In OpenSearch Service, an index alias is a virtual index name that can indicate several indexes. Referencing to indexes utilizing aliases in your applications permits you to prevent index name modifications. Index aliases are utilized to point customers and manufacturers to a brand-new index after the split index API operation is total.
Although most of usage cases concentrate on increasing a variety of fragments on an existing index due to information development, there are likewise circumstances where you require to decrease the variety of fragments on an existing index. Such cases sometimes occur when a real index size is less than what was prepared for when the index was developed, and you wish to line up with a fragment method for functional finest practices for OpenSearch Service In cases where you require to decrease a variety of fragments on an index, you can utilize the diminish index API to accomplish this job.
Conclusion
In this post, we examined finest practices when reindexing information for making modifications in OpenSearch Service fixed index settings and mappings that need little or no index downtime. We likewise covered usage of the split index and diminish index APIs for altering the main index shard count for usage cases where the index can be put in a read-only state.

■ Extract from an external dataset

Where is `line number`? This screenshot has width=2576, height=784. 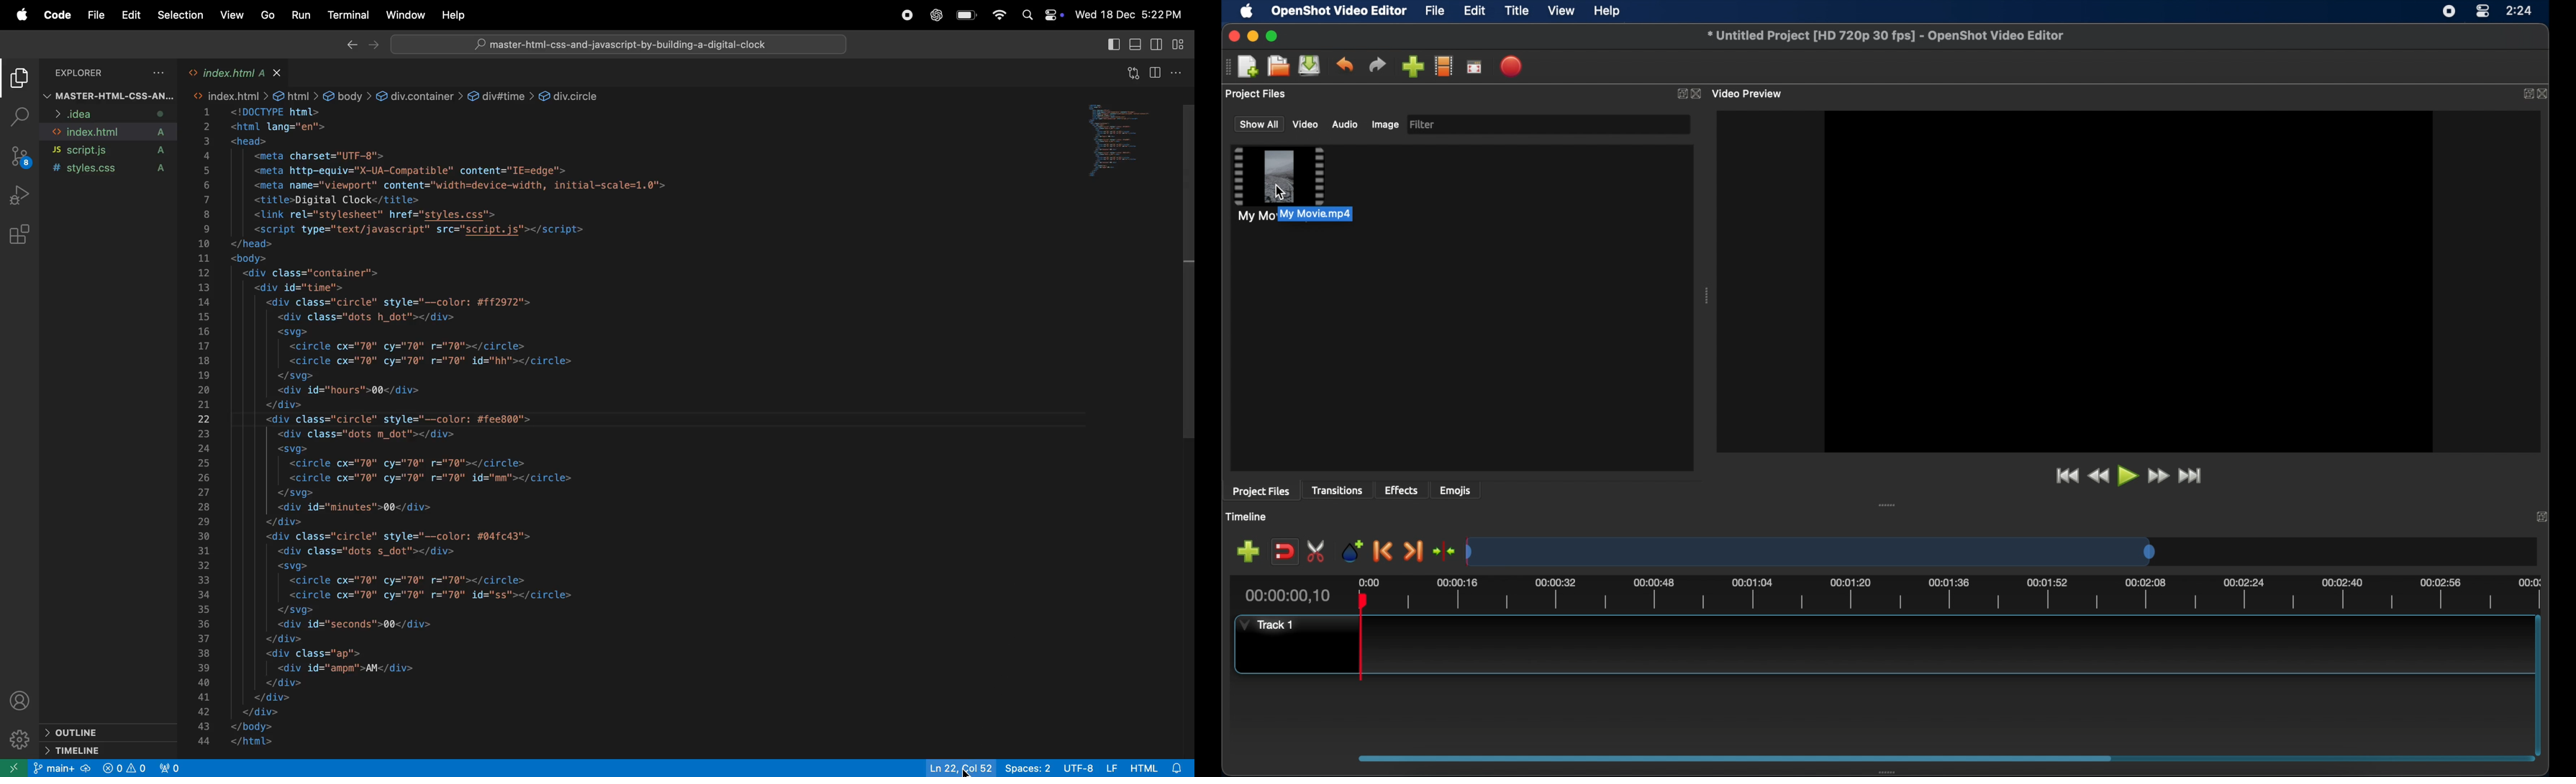 line number is located at coordinates (202, 425).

In our next post, we’ll check out patterns for remote indexing to relieve load and resource usage on the source OpenSearch Service domain.
About the Authors
Mikhail Vaynshteyn is a Solutions Designer with Amazon Web Solutions. Mikhail deals with health care and life sciences clients to develop services that assist enhance clients’ results. Mikhail concentrates on information analytics services.
Sukhomoy Basak is a Solutions Designer at Amazon Web Solutions, with an enthusiasm for information and analytics services. Sukhomoy deals with business clients to assist them designer, develop, and scale applications to accomplish their organization results.